第114~115回判例研究会

月1回の判例研究会の第114回は、2022年1月25日開催された。内容は、個人情報保護法改正に関するeラーニングを受講し、参加者間で協議した。情報開示請求は、請求側を代理するときもあれば、請求される側の相談を受けるときもある。個人情報保護の規律は、顧客の遵守を支援するのみならず、弁護士事務所自身が履践しなければならない。様々な角度から参考になる研修であった。

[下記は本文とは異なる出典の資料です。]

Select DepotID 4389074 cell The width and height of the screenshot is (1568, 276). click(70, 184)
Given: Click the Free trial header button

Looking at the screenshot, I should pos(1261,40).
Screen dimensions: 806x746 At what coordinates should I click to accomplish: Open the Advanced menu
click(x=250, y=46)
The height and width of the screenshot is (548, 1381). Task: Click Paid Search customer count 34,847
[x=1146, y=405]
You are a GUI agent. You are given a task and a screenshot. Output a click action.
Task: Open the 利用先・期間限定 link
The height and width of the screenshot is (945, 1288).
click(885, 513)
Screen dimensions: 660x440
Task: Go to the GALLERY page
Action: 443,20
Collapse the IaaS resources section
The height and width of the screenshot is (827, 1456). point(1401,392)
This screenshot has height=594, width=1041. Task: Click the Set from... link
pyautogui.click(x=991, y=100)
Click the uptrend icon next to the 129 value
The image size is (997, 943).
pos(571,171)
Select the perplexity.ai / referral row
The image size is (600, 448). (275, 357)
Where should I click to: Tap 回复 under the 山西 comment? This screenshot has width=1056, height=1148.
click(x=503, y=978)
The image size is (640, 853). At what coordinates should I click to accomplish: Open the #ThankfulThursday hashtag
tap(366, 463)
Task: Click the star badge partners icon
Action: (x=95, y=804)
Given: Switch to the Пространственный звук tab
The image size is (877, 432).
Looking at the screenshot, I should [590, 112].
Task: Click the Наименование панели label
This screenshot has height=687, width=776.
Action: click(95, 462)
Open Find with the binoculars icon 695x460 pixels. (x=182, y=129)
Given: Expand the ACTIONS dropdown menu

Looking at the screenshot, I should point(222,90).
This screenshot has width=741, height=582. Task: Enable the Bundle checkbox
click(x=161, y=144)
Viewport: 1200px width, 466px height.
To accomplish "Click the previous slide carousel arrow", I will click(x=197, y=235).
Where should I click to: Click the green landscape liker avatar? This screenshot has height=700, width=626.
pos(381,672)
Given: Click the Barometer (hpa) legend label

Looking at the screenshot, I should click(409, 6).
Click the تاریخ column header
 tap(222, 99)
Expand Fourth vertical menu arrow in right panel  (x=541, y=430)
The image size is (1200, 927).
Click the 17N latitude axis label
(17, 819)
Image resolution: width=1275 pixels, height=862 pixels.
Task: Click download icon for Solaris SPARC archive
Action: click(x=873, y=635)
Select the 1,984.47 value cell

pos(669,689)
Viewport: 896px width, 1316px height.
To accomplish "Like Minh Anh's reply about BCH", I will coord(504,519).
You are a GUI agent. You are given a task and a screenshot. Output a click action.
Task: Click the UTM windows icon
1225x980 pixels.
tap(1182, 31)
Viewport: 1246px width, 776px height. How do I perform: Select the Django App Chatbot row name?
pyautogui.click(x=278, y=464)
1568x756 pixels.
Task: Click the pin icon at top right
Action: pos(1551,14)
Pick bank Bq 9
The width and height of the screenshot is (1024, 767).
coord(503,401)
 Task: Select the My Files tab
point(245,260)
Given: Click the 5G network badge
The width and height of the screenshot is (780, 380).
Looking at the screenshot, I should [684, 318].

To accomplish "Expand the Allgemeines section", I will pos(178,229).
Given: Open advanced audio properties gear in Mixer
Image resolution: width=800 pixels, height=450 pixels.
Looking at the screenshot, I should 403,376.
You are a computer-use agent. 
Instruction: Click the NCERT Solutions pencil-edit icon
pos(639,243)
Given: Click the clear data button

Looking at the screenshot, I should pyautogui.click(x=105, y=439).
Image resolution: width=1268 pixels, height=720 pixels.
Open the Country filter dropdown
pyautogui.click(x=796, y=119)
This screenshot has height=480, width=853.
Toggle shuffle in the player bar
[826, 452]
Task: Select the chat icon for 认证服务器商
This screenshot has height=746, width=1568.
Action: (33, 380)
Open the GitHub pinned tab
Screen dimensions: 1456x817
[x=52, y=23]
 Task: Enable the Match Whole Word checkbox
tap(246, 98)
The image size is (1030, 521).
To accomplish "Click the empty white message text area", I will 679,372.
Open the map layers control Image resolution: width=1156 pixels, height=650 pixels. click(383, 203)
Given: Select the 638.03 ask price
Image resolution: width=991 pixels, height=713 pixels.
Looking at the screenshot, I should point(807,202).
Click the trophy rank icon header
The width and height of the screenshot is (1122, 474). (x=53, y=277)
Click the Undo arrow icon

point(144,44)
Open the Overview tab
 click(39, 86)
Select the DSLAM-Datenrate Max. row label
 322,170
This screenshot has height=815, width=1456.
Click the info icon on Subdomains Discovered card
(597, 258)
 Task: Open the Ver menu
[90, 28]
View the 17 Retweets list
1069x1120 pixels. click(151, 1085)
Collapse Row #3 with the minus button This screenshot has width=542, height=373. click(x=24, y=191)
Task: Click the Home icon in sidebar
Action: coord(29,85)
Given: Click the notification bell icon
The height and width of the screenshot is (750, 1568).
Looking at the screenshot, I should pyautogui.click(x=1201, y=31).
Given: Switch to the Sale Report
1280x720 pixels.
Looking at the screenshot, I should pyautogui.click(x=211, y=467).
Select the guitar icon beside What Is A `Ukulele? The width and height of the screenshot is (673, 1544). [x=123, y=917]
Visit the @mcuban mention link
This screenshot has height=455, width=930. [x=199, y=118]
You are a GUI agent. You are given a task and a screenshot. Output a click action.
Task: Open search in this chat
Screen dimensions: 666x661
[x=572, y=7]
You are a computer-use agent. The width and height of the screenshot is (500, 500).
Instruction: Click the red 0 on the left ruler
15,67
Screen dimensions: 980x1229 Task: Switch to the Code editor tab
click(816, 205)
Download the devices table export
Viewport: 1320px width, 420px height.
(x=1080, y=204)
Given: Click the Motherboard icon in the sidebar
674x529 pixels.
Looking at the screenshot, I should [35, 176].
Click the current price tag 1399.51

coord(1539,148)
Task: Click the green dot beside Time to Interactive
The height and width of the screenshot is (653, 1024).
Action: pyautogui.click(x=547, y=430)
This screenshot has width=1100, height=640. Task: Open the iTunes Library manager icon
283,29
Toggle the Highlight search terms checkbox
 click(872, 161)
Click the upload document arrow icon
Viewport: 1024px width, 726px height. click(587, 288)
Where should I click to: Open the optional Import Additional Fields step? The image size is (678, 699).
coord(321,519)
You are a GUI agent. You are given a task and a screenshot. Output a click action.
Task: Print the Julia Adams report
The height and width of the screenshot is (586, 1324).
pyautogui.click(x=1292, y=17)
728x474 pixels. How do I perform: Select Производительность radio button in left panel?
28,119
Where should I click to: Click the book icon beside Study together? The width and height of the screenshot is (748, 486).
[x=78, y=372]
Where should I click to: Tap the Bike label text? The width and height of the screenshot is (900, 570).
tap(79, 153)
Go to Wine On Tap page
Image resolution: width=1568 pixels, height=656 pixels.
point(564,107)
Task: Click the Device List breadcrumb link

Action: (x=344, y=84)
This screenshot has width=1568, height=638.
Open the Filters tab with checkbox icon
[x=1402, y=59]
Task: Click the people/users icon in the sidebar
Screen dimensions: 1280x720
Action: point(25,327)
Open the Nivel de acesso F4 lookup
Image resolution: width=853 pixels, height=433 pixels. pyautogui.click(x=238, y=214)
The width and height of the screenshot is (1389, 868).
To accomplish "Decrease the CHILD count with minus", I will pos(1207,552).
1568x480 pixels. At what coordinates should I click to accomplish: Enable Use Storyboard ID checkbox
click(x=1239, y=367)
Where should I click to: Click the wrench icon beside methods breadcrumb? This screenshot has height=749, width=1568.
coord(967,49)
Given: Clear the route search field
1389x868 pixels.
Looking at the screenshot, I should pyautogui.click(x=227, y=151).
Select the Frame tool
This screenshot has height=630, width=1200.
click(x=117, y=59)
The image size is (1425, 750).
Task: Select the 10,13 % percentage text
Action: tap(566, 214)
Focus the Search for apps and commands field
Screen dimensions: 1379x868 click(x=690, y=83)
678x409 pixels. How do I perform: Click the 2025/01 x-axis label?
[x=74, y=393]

第115回は、2022年2月25日開催され、判例時報2490~2493号から4判例が報告された。このうち1件は、永代供養契約の解約に関する事例(大阪地判令和2年12月10日)である。永代供養は、実務で時折接する場面があるものの、その法的性質をじっくり検討したことはないので良い機会となった。また、親族間で深刻な対立のある場合の任意後見契約と法定後見選任の優劣に関する事例(水戸家裁令和2年3月9日)が紹介された。任意後見法10条1項「任意後見契約が登記されている場合には、家庭裁判所は、本人の利益のため特に必要があると認めるときに限り、後見開始の審判等をすることができる。」の解釈が問題となったものである。昨今、後見事案の不祥事が散発しており、後見人の職務の公正への期待はいっそう高まっているため、注視すべき事案であった。